WRITTEN INSTRUCTION — Transcribe the lines of the records between the line containing "Screen dimensions: 1075x984" and the line containing "Looking at the screenshot, I should click(x=442, y=279).", inclusive.

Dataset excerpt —
--------------------------------------------------

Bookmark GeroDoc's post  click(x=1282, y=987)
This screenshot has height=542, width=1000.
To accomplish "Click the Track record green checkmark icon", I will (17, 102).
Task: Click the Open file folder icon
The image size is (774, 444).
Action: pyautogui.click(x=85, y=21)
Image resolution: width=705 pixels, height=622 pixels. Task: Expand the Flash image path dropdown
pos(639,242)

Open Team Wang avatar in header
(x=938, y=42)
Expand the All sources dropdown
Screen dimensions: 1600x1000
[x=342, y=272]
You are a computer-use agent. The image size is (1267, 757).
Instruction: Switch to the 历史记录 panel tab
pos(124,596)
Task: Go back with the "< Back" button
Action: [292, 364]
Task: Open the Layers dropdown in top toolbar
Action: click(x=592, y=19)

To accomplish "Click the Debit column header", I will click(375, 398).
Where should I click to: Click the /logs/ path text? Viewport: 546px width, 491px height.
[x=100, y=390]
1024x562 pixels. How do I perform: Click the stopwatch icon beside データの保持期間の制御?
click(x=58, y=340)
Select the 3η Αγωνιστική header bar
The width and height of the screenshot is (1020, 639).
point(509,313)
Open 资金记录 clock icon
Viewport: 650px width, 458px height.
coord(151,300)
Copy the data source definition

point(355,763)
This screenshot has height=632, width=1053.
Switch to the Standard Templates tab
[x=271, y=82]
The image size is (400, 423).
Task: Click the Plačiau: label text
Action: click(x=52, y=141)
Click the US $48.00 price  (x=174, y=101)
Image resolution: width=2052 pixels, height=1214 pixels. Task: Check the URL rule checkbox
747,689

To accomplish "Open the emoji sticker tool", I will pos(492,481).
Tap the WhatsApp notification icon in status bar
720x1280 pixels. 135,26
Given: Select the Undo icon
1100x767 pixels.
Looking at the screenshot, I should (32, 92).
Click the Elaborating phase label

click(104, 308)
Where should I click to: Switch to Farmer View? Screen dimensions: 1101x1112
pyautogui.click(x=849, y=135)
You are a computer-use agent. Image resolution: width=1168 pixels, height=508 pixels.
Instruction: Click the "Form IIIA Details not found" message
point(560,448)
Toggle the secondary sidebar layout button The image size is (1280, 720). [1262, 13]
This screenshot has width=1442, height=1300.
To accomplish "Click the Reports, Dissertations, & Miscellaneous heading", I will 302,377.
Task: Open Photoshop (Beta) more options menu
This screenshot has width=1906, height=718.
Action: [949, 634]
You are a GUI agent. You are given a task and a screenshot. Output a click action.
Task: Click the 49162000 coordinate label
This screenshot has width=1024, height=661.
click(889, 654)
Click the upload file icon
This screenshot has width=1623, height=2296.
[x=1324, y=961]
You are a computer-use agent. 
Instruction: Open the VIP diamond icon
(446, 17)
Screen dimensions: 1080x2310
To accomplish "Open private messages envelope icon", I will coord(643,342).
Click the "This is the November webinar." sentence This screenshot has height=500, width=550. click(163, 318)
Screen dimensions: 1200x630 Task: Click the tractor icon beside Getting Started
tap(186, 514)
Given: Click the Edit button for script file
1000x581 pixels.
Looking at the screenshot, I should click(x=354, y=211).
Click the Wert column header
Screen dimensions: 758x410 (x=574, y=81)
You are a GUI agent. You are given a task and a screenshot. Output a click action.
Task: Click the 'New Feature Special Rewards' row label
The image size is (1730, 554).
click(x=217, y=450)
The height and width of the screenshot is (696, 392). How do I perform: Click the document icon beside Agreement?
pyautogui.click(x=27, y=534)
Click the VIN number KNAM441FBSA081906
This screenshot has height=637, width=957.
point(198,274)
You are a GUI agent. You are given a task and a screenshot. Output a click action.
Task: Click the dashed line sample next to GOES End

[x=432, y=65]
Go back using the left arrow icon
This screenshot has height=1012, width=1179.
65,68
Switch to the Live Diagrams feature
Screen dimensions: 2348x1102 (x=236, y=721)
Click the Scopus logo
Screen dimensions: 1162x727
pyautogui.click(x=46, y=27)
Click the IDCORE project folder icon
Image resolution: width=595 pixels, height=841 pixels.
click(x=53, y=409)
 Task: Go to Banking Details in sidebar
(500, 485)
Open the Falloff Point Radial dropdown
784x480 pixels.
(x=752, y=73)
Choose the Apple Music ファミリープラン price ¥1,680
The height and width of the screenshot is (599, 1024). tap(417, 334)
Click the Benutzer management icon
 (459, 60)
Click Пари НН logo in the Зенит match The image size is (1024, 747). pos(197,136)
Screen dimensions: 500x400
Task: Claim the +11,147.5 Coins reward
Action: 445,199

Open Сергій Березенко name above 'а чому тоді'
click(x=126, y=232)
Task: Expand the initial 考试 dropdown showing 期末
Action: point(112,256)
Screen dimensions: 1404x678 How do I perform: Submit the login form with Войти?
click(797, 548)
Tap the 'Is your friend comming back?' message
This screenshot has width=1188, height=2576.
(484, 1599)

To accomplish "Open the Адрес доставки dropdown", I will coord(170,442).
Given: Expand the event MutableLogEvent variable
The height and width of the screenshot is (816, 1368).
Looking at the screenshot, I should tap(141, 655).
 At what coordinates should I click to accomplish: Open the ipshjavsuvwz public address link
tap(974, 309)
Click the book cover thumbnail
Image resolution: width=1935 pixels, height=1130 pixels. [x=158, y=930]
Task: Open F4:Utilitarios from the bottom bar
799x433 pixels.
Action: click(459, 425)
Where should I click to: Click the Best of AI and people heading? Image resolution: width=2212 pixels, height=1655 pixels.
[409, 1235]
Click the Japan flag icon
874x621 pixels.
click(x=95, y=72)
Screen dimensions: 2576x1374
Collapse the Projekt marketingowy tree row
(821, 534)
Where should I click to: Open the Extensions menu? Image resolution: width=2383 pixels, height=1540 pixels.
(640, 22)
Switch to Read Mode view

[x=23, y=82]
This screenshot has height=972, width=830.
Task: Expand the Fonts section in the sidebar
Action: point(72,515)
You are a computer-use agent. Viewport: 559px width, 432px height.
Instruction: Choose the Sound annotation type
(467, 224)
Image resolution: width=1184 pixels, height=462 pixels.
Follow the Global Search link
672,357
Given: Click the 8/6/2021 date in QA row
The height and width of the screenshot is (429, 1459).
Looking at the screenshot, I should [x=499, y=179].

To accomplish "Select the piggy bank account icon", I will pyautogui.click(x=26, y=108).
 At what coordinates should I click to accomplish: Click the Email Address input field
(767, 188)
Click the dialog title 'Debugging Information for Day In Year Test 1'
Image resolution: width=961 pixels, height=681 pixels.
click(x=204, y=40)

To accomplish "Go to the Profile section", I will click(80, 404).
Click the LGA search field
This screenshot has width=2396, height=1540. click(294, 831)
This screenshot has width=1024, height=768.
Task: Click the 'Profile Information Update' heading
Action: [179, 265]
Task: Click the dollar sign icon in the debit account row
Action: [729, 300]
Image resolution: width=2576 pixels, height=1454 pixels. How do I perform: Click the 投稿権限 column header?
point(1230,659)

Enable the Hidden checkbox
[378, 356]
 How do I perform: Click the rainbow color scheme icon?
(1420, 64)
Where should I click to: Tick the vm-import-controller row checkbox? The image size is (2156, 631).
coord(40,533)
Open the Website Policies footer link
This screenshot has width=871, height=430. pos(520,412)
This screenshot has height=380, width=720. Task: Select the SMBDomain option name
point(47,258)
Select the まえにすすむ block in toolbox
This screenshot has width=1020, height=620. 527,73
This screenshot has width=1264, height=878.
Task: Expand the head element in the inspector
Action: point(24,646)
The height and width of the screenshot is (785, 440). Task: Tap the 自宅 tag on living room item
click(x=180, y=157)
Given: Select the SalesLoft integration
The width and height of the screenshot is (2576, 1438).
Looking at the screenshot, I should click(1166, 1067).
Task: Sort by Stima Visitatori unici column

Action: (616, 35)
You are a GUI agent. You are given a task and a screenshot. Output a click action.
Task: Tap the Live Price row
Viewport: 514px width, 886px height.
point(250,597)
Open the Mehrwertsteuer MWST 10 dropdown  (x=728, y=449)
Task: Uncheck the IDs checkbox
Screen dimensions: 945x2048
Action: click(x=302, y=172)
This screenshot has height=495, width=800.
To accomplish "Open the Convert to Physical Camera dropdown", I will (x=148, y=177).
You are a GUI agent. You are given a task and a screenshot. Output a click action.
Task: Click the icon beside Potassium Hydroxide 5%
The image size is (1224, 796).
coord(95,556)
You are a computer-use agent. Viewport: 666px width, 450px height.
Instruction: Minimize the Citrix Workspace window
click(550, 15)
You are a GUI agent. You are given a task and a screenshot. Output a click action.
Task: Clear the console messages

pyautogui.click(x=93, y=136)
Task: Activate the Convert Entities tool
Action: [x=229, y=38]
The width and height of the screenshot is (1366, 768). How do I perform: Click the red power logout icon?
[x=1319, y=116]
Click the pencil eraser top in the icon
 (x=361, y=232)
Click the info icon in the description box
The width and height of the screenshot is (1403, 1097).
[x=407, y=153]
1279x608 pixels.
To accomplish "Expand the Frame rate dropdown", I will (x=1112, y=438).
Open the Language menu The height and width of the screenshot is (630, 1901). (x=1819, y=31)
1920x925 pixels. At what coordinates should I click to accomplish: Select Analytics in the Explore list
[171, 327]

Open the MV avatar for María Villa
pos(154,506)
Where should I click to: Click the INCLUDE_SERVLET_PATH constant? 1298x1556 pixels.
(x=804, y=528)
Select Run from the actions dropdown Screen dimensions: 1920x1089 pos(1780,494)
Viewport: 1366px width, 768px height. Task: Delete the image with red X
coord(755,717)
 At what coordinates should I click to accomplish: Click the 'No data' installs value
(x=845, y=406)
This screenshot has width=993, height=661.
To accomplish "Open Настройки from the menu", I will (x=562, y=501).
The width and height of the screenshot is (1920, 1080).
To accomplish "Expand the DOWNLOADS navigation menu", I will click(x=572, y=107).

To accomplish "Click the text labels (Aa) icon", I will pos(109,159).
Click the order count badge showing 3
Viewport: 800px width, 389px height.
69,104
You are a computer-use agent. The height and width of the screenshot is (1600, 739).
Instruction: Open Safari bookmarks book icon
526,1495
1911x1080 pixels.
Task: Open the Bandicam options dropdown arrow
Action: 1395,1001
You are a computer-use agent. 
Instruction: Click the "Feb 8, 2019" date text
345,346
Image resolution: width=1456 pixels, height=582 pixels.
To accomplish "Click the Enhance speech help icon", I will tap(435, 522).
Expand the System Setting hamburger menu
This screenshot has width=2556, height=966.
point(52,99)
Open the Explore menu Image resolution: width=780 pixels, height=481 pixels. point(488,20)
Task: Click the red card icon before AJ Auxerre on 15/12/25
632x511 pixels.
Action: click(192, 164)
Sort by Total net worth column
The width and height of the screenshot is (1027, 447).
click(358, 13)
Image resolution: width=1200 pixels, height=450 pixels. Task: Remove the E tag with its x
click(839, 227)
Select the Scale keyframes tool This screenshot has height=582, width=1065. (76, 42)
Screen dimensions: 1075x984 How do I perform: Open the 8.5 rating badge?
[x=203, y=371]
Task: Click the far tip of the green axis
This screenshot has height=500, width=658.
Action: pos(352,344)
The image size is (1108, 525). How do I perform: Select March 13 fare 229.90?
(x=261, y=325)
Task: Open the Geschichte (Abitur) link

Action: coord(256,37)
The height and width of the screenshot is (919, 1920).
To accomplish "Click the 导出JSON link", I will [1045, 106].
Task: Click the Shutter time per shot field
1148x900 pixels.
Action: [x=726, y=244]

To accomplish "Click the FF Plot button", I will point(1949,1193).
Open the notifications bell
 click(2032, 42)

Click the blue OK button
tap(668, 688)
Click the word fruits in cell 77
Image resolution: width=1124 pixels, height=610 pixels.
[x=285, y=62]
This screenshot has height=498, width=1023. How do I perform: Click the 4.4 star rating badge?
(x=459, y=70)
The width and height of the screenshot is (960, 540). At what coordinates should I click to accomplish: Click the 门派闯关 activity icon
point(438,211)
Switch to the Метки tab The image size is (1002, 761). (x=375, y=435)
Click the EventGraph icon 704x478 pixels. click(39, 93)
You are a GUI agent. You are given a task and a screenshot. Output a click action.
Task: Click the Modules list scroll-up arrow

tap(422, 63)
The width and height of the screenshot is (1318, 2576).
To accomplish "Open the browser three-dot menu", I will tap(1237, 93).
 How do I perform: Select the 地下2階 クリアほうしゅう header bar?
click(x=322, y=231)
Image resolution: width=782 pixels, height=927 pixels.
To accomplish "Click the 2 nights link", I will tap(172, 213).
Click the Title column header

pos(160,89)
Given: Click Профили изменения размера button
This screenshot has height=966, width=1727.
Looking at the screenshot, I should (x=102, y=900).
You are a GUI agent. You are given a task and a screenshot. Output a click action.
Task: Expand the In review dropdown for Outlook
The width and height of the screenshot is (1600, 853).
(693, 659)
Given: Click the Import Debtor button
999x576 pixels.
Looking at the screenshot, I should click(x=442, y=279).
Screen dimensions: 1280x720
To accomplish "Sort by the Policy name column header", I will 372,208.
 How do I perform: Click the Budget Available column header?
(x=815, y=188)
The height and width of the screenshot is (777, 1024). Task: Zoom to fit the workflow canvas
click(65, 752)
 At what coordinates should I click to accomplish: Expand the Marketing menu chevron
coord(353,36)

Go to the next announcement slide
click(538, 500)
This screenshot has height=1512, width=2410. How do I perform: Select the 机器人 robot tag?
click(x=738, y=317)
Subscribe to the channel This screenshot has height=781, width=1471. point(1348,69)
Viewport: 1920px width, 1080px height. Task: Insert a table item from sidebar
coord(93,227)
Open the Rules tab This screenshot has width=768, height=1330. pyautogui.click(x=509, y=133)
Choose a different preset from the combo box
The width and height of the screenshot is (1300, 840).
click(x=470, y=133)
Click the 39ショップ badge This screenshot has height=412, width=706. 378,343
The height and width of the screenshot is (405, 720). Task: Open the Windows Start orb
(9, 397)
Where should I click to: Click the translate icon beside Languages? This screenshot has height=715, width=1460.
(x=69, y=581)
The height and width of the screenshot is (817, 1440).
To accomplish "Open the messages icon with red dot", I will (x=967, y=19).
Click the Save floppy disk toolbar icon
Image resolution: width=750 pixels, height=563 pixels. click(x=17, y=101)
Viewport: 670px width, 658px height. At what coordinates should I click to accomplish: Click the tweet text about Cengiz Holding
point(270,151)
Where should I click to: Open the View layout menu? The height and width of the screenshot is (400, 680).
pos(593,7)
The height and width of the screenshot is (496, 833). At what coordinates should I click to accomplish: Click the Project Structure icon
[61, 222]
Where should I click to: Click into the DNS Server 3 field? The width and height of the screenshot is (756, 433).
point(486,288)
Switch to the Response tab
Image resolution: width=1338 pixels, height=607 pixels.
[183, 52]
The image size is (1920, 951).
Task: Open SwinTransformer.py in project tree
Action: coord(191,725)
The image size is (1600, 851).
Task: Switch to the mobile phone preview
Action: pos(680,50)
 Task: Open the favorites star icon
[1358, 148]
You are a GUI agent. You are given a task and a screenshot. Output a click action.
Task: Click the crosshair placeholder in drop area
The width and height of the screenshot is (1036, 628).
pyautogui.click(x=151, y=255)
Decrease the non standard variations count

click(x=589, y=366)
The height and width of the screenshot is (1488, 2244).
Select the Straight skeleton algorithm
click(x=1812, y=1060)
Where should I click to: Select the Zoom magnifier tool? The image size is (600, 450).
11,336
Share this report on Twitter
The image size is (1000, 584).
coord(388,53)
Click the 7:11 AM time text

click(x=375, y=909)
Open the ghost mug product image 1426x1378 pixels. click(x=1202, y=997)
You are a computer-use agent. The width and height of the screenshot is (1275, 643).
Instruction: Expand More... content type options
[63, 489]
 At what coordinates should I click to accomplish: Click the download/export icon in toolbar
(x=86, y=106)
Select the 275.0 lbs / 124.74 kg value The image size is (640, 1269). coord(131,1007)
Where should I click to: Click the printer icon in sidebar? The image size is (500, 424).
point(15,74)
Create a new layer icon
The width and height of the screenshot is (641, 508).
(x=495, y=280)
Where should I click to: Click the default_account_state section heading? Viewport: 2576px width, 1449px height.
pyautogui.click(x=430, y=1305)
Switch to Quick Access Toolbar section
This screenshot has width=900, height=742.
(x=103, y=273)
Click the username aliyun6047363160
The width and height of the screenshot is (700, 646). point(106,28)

--------------------------------------------------

TASK ANSWER —
Screen dimensions: 1075x984 How do I perform: Open the 8.5 rating badge?
[x=203, y=371]
Task: Click the far tip of the green axis
This screenshot has height=500, width=658.
Action: pos(352,344)
The image size is (1108, 525). How do I perform: Select March 13 fare 229.90?
(x=261, y=325)
Task: Open the Geschichte (Abitur) link

Action: coord(256,37)
The height and width of the screenshot is (919, 1920).
To accomplish "Click the 导出JSON link", I will [1045, 106].
Task: Click the Shutter time per shot field
1148x900 pixels.
Action: [x=726, y=244]

To accomplish "Click the FF Plot button", I will point(1949,1193).
Open the notifications bell
 click(2032, 42)

Click the blue OK button
tap(668, 688)
Click the word fruits in cell 77
Image resolution: width=1124 pixels, height=610 pixels.
[x=285, y=62]
This screenshot has height=498, width=1023. How do I perform: Click the 4.4 star rating badge?
(x=459, y=70)
The width and height of the screenshot is (960, 540). At what coordinates should I click to accomplish: Click the 门派闯关 activity icon
point(438,211)
Switch to the Метки tab The image size is (1002, 761). (x=375, y=435)
Click the EventGraph icon 704x478 pixels. click(39, 93)
You are a GUI agent. You are given a task and a screenshot. Output a click action.
Task: Click the Modules list scroll-up arrow

tap(422, 63)
The width and height of the screenshot is (1318, 2576).
To accomplish "Open the browser three-dot menu", I will tap(1237, 93).
 How do I perform: Select the 地下2階 クリアほうしゅう header bar?
click(x=322, y=231)
Image resolution: width=782 pixels, height=927 pixels.
To accomplish "Click the 2 nights link", I will tap(172, 213).
Click the Title column header

pos(160,89)
Given: Click Профили изменения размера button
This screenshot has height=966, width=1727.
Looking at the screenshot, I should (x=102, y=900).
You are a GUI agent. You are given a task and a screenshot. Output a click action.
Task: Expand the In review dropdown for Outlook
The width and height of the screenshot is (1600, 853).
(693, 659)
Given: Click the Import Debtor button
999x576 pixels.
Looking at the screenshot, I should click(x=442, y=279).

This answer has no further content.